Instructions:
[1] Reproduce the part of the forum thread on kennel club names starting at "## chaza80 (Feb" and ending at "in the town!!!".
[2] Answer these questions from the forum thread on kennel club names:
(a) How many boy and girl pups in the litter need names?
(b) In chaza80's example, what is the local farm called?
(c) After what did the friend mentioned in the space-theme post name all her cats in a litter?
[3] Pick up the forum thread on kennel club names from where it stops.

===== Source passage

# Help with kennel club names



## ln0202 (Jan 19, 2009)

Hi, we are trying to think of kennel club names for litter of black and tan cavalier pups we need names for 2 boys and 1 girl.

Any ideas?


----------



## candysmum (Jan 18, 2009)

ln0202 said:


> Hi, we are trying to think of kennel club names for litter of black and tan cavalier pups we need names for 2 boys and 1 girl.
> 
> Any ideas?


night sky
Black Prince

Umm thats all i can think of lol


----------



## haeveymolly (Mar 7, 2009)

Sorry no help ime hopeless with this sort of thing, we let the kennel club choose ours. Like the ones suggested though.


----------



## chaza80 (Feb 17, 2009)

we just had to do this for our pups & the way we chose them was all the people in our lifes that have passed away, we used there names as part of it, plus where we stay, different areas around us like the name of the beach, a name of a local farm, the name of a local river & the name of a old building that used to be in the town!!!

Eg:- My father was called charlie & the local farm is called charleton, so we named it charleton charlie???

Hope this helps, let us know what you decide.:thumbup:


----------



## gillieworm (Jul 4, 2008)

Pick a theme, as they are black and tan I would use something like a mixture of night time things (black) and beaches (tan) etc

Eg: Midnight Sahara / Ocean Moon / Starlight Sands

Sorry if you think they sound naff


----------



## Guest (Mar 11, 2009)

what about space (black as lol) themes...

Super nova
Blue moon
Light of Venus
Rings of Saturn
Jupiters Spots
Dark side of the moon
Total Eclipse
Shooting Star
Apollo's Dream
Asteroid
Comet
Galaxy

etc etc etc

I have a friend who named all her cats in a litter after fairground objects and rides..

Helter Skelter
Candyfloss
Toffee Apple
Merry-go-round
Dodgem derby
Big Dipper
Ferris Wheel

HTH


----------



## Guest (Mar 11, 2009)

dreams of shadows
midnight blues 
shooting star
dream wisher 
day dreamer
shootinf star
fallen star

i love names like this and most of ours are ones like this...good luck with choosing theres a load too choose from out there lol...let us know what you pick...x


----------



## Freyja (Jun 28, 2008)

==========
===== Recorded data

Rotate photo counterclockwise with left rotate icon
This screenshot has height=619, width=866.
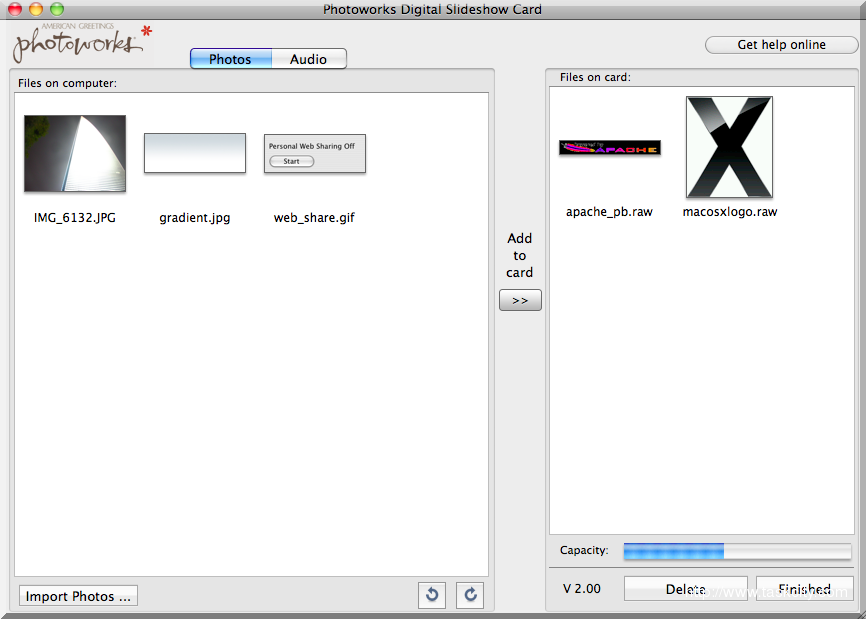tap(432, 595)
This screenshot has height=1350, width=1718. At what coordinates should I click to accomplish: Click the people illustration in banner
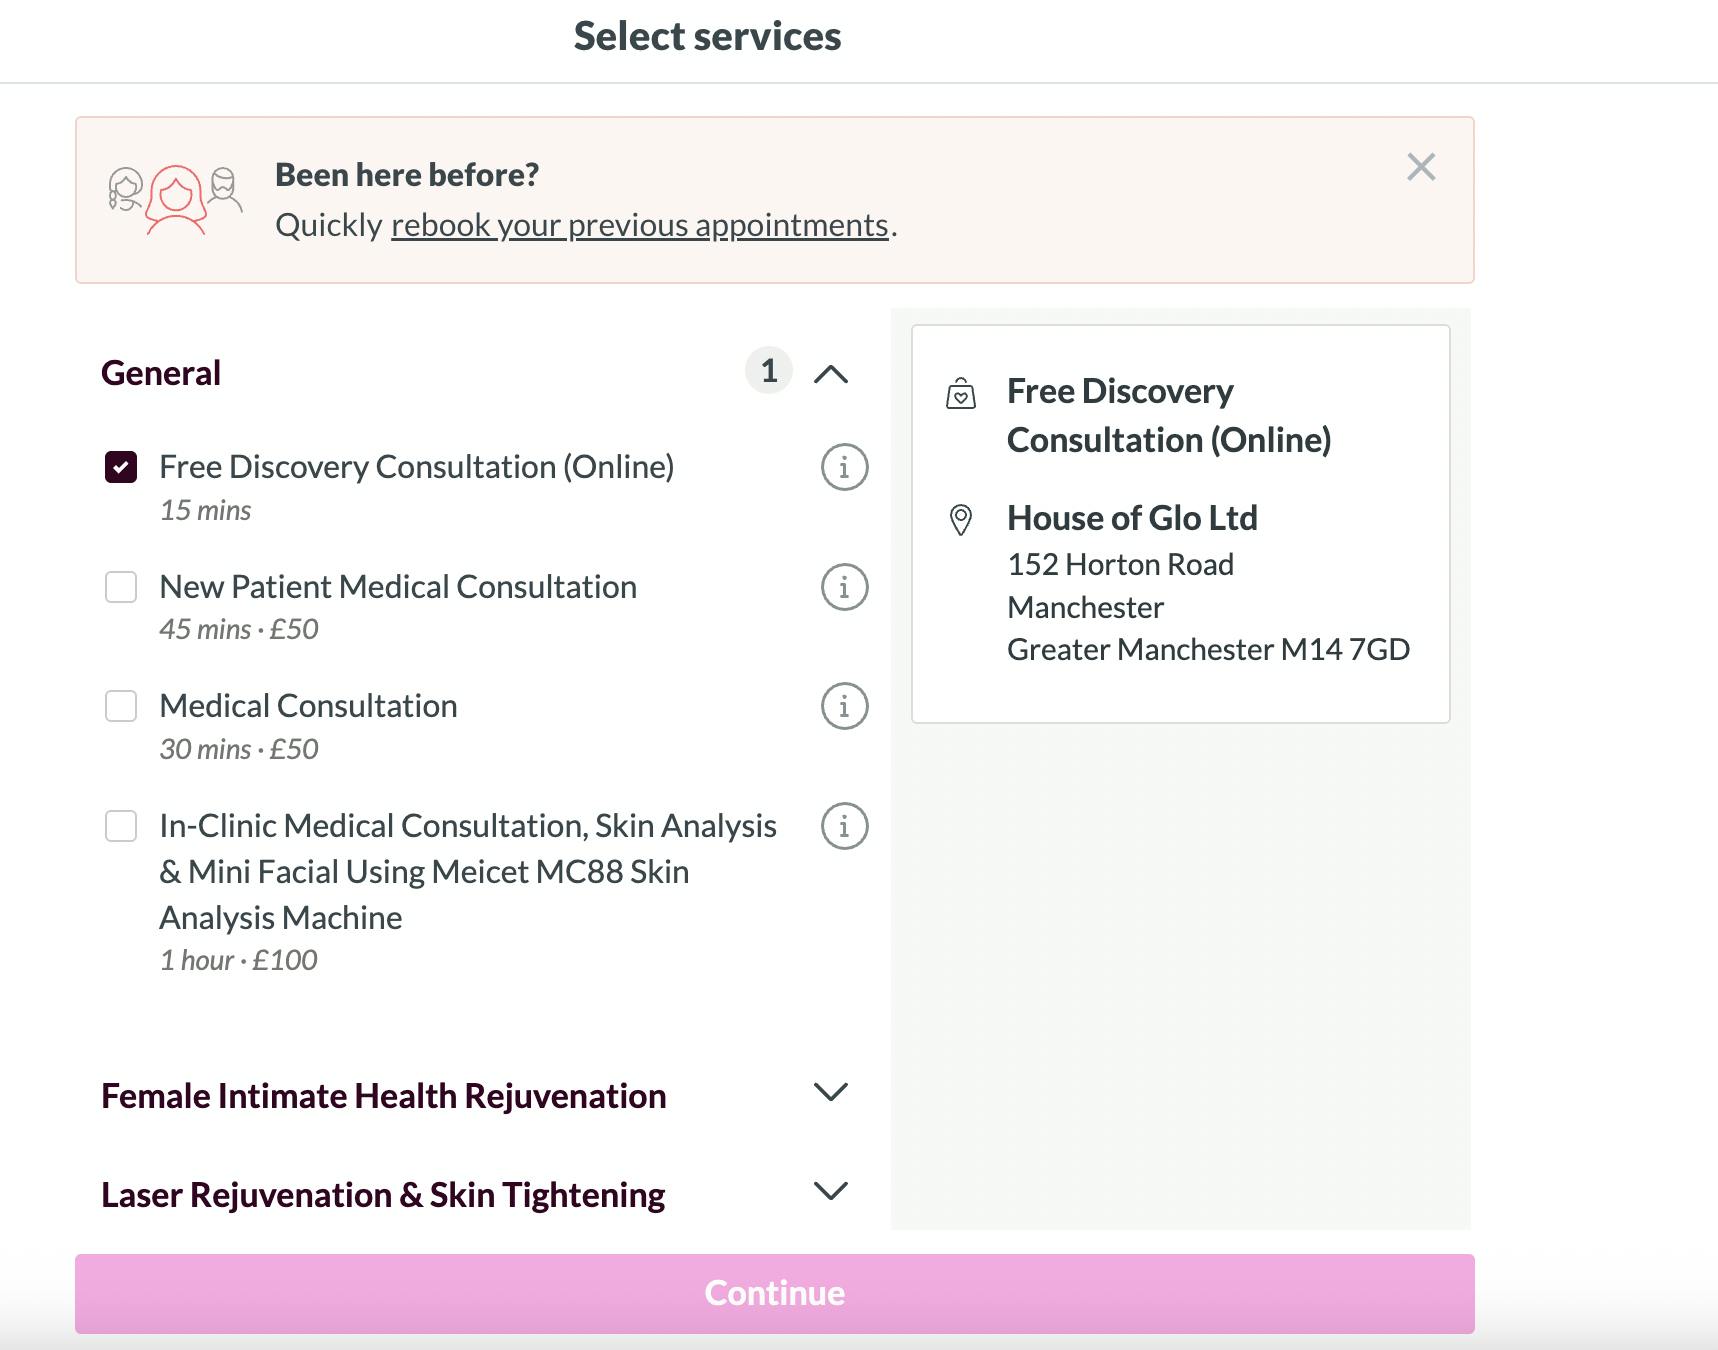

==========

Expected outputs:
[1]
## chaza80 (Feb 17, 2009)

we just had to do this for our pups & the way we chose them was all the people in our lifes that have passed away, we used there names as part of it, plus where we stay, different areas around us like the name of the beach, a name of a local farm, the name of a local river & the name of a old building that used to be in the town!!!

[2]
(a) Two boys and one girl.
(b) Charleton.
(c) Fairground objects and rides.

[3]
I usually name them on a theme but the last litter if people booked them before they were registered I le them name them themselves. What are the parent KC names can you not follow on from them or make names form the 2. My Owen's KC name is Yesterday the litter was named after Beatles songs so he has 2 daughters Maggie Mae and Hey Jude and a son Let it Be. Tegan one of my bitches is Gypsy Rose she has a daughter Black Rose and a grandaughter Silver Rose.


----------



## vizzy24 (Aug 31, 2008)

What are the parents names? Sometimes you can use something the parents have in common.


----------



## hutch6 (May 9, 2008)

Three dogs = three muskehounds

So need to build them around their names and colour etc.....hmmm......

Darktanedone (Dark Tanned One) - he can be d'Artagnan or Dogtagnan.

Rochefort - he can be The Count.

Aramia - supposed to be Amaris one of the other Musketeers but add an "a" and it becomes a girl's name.

All done and Dumas would be proud.


----------



## Gil3987 (Aug 1, 2008)

my mum and dad picked the theme whisky distilleries(spelling is bad, but u get the idea lol) why dont you pick a theme??


----------



## mummyschnauzer (Sep 30, 2008)

ln0202 said:


> Hi, we are trying to think of kennel club names for litter of black and tan cavalier pups we need names for 2 boys and 1 girl.
> 
> Any ideas?


What about Chocolate Bun for the one boy

Chocolate Biscuit for the other boy

and Chocolate Sweet for the girl.


----------



## Guest (Mar 12, 2009)

What about precious stones or gems like DIAMOND and PEARL etc. Part of my Holly's kennel name is CORAL.


----------



## ln0202 (Jan 19, 2009)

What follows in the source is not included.